Source material:
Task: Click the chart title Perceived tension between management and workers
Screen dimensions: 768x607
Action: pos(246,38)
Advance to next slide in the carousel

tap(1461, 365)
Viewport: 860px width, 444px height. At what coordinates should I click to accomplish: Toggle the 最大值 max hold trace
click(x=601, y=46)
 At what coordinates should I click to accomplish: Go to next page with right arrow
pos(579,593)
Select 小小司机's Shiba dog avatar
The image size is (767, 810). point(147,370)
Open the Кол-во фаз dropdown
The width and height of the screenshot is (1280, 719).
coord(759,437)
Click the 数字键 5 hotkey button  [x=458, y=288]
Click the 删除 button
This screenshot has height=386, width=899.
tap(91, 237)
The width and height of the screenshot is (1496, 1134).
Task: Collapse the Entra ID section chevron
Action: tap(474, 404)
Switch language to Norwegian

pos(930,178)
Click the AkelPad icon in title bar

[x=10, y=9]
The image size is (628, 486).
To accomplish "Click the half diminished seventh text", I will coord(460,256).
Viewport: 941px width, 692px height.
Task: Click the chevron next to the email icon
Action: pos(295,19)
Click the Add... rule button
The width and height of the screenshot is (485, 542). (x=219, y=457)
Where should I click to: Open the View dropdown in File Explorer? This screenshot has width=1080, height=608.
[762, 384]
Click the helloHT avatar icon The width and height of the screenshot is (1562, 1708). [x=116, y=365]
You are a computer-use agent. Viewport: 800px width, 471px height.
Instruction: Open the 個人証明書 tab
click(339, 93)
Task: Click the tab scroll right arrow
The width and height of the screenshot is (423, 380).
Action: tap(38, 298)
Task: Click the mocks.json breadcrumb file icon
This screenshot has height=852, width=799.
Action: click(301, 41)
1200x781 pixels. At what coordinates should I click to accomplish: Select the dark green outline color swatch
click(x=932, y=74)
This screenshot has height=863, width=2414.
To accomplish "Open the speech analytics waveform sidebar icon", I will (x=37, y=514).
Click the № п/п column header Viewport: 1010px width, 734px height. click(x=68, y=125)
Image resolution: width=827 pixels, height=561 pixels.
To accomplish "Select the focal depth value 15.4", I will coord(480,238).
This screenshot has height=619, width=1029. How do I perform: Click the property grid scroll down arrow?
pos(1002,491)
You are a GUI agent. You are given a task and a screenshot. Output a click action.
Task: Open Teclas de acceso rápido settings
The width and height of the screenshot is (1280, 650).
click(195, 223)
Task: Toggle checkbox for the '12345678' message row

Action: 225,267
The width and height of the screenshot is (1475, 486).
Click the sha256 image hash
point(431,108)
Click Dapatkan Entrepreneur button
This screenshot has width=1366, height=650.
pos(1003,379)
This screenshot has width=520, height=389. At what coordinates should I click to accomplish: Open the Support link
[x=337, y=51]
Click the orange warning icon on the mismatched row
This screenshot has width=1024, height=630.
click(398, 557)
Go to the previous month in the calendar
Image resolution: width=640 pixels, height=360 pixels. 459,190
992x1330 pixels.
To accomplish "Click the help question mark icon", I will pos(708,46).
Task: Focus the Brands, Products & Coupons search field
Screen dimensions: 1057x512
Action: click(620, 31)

Exercise requirements: Wherever the word "agent" shows up in the material, copy the line it is on.

Expected answer:
You are a computer-use agent. Viewport: 800px width, 471px height.
You are a GUI agent. You are given a task and a screenshot. Output a click action.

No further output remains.